Indian civil servant

Rajatantra Pravina Palle Chentsal Rao Pantulu CIE (September 28, 1832 - 1901) was an Indian civil servant who served as a member of the Madras Legislative Council from 1887 to 1892.

== Biography ==

Chentsal Rao was born to Venkoba Rao and Hanumaima in a village called Palle in the princely state of Hyderabad on September 28, 1832. His father served as the tahsildar of Nellore. On completion of his graduation, he joined the provincial civil service and was eventually appointed Sheristadar of the Madras Revenue Board in 1872. From 1882 to 1887, Chentsal Rao served as the Superintendent of Stamps and Stationery and was, in 1887, nominated to the Madras Legislative Council.

Chentsal Rao served as a member of the Madras Legislative Council from 1887 to 1892, when he was appointed member of the executive council of the Governor-General of India.

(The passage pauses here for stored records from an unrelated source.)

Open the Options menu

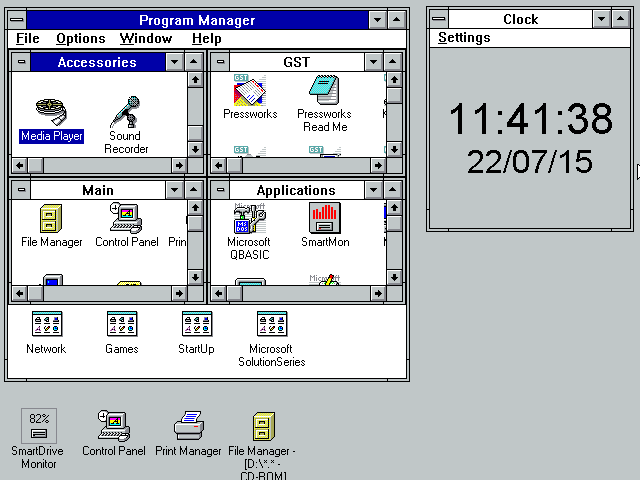click(80, 38)
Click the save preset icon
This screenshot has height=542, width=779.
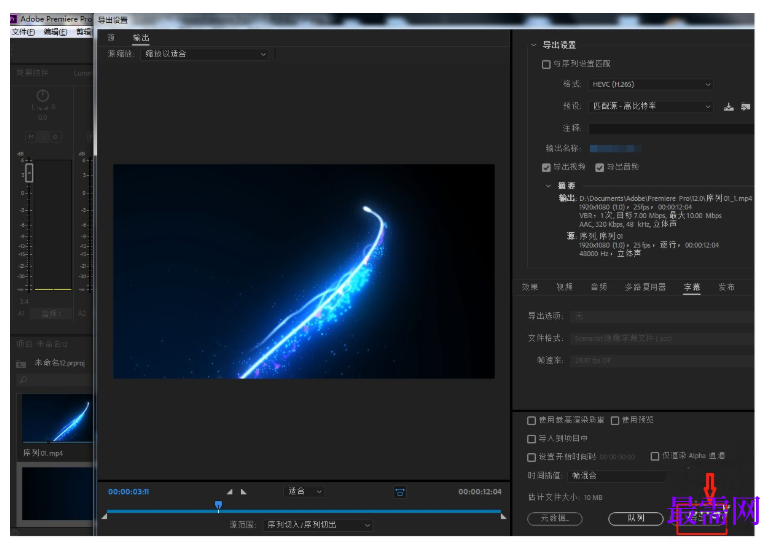728,107
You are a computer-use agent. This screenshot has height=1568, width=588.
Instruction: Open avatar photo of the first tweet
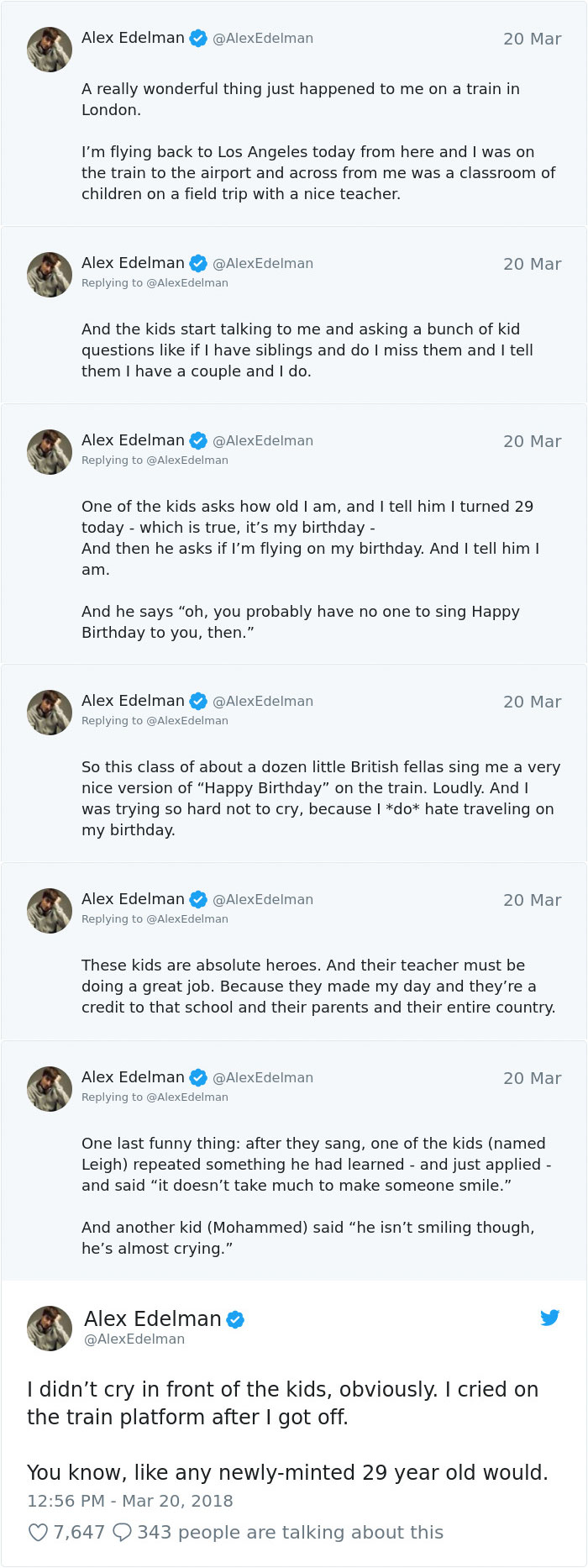pos(50,50)
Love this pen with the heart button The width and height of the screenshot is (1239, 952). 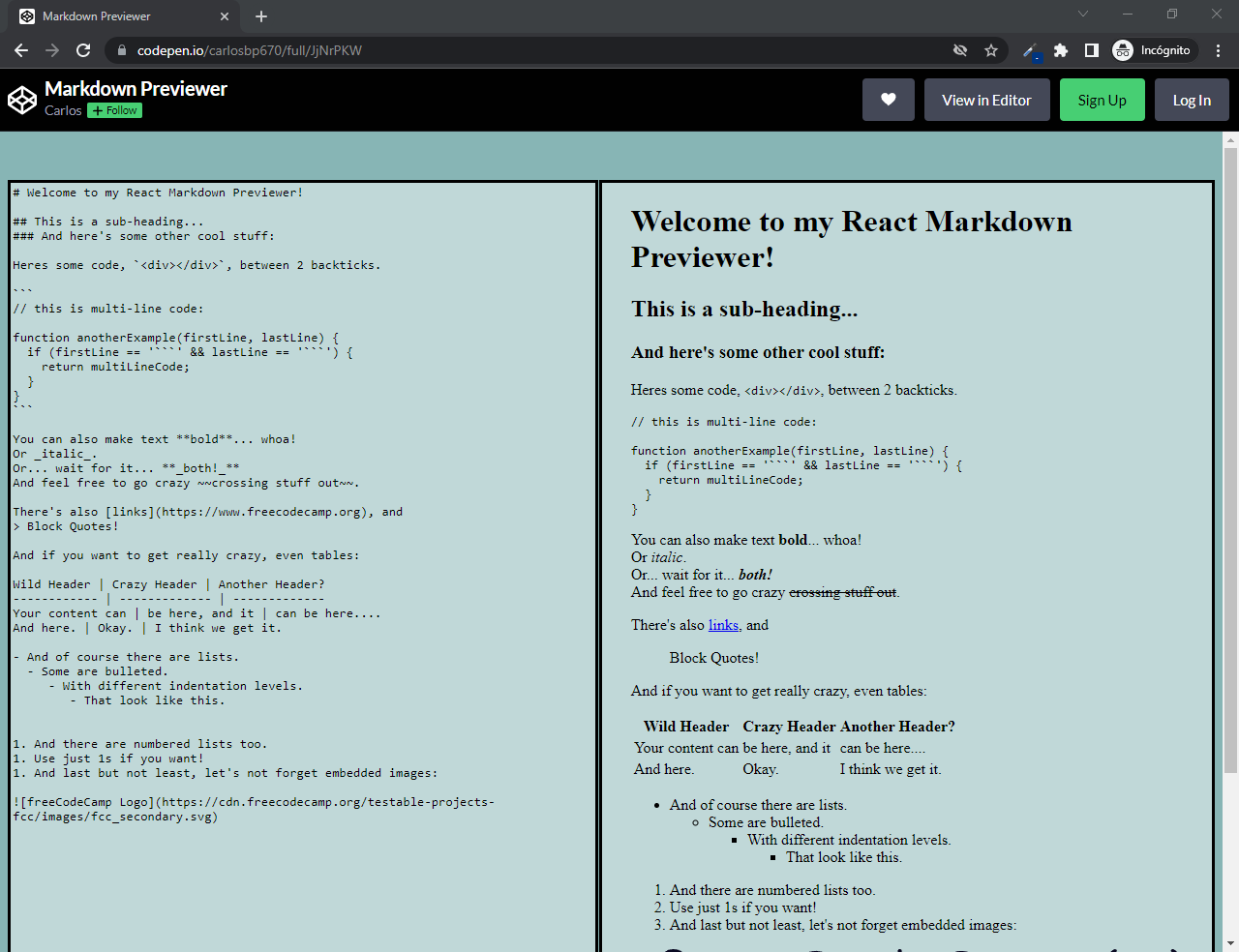[888, 100]
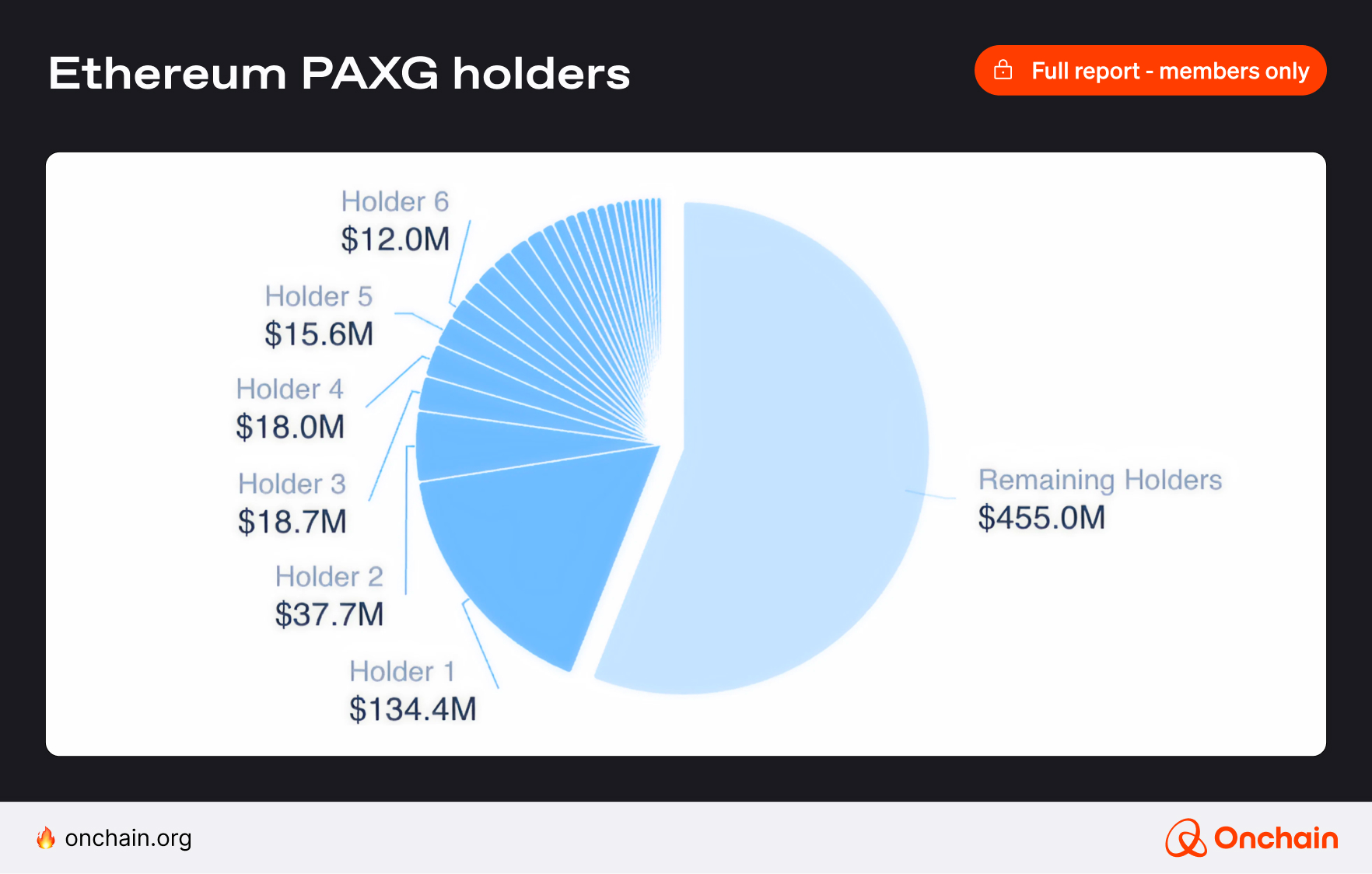The width and height of the screenshot is (1372, 874).
Task: Click the Onchain brand wordmark
Action: [1276, 838]
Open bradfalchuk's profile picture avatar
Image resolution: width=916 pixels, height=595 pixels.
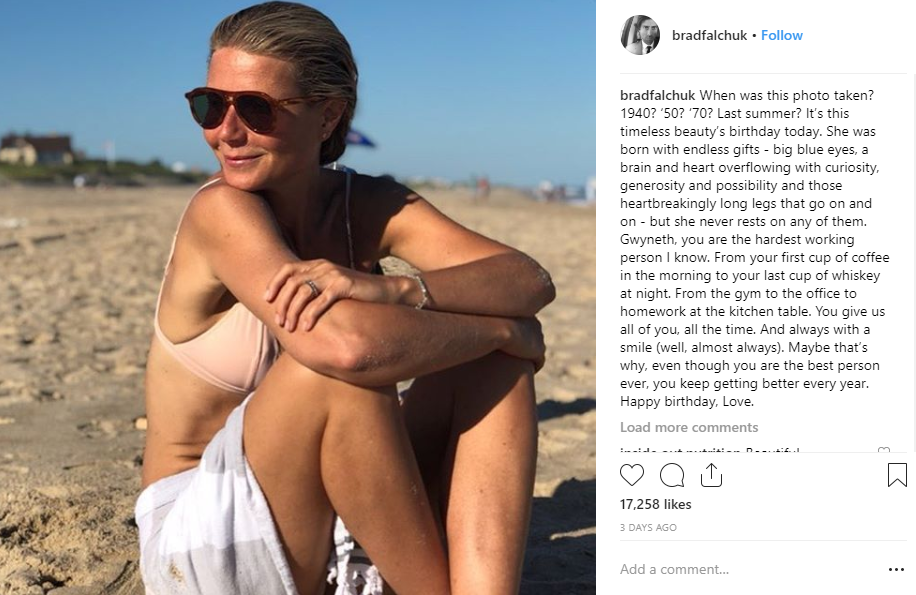pos(640,35)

Chenstal Rao was made a Companion of the Order of the Indian Empire in 1887. He was also appointed fellow of the Madras University in 1875.

== Works ==

- "Vivaha Prayoga"
- "Sandhya Vandanam" (1887)
- "Sankha Dharma Sastramu" (1888)
- "Gautama Dharma Sastramu" (1900)
- "Sri Brahma Sutrani" (1900)
- "Pravara and Gotra" (1901)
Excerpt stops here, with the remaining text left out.